The two-year timeframe for the album suggests a laborious production process; the reality is that the domestic and other musical commitments of Naylor, bass player Wally Kempton and drummer Matt Cotter mean that studio time is difficult to find. In fact, Naylor suggests, Even has probably spent as much time in the studio as it did when it recorded Less Is More over four weeks in the late ‘90s.
The fact that Even isn’t beholden to a label means that there’s no external pressure to complete the album. “You’re making a record for its own sake. You’re playing to an unquantifiable audience. In effect, it’s pure in the sense that you’ve making a record for your own artistic purposes. And that’s a good feeling,” Naylor says.
Less Is More, released in 1998 and now released in 2017 on vinyl for the first time, was named after a self-help book published around the same time. The title also reflects Naylor’s view that a record shouldn’t be over engineered. But, as a perfectionist songwriter and musician, Naylor admits he’s prone to “lumping shit” all over his songs. “The new album isn’t intentionally a bookend, but we’ve reverted the trio recording as a unit and there’s less overdubbing. It’s pretty well the sound of the bass, drums, guitar and vocals, which is basically how we recorded the first few records, with minimal additional sounds,” Naylor says. “I’ve been trying to exercise a bit more economy in the sound. Hopefully there’s a bit of breath in these songs, a bit of space.”
It’s not just Even’s songs that have a bit of space. In contrast to Even’s halcyon period in 1995 and 2004 when the band toured regularly, Even shows are at a premium these days. “We used to play all the time, and it was a bit of a whirlwind back in that first decade. And then the rhythm of life changes, for everyone really,” Naylor says. Looking back on that time, and Naylor’s only regret is that he didn’t take time out to enjoy the fun.

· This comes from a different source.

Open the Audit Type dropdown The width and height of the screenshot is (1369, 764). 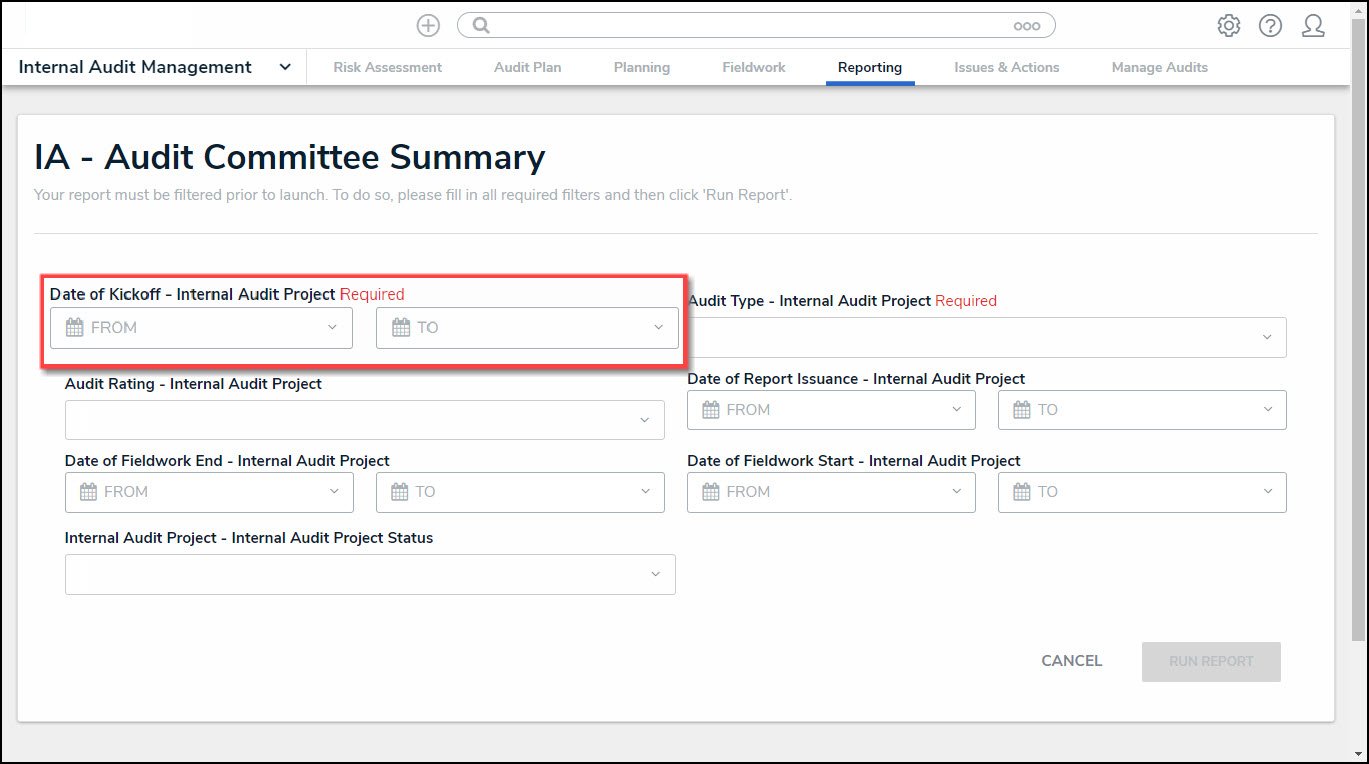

“I look back on it now and think it was a great period in my life. Hopefully I can speak for Matt and Wal as well, it was a great time to be in a band, from the early ‘90s to 2000s - and it still is now,” Naylor says. “We’re so infrequent now, so it’s a big event for us when we do play. But I don’t tend to be too philosophical looking back. We’ve made the records and wherever you stand in the overall scheme of Australian music, it doesn’t really matter.”
Even will soon return to the Corner Hotel to play its annual Christmas show. Also on the bill is Western Australian band Header, with whom Even played on their first national tour in 1996. “They were a really powerful rock band with really good melodic songs, and we could relate to them,” Naylor says. “They were good guys and we became good friends. It’s great that they’ve reformed for this gig.”
The fact that the show will be at the Corner provides an added level of sentimentality and emotion. It was at the Corner in 1996 that Even played with Header on the Melbourne leg of its Australian tour. “Back at the peak of our powers the Corner was the Madison Square Gardens for an indie rock band. Every night in my head I’m playing Madison Square Gardens, whether it’s the Flying Saucer Club or the Enmore Theatre.”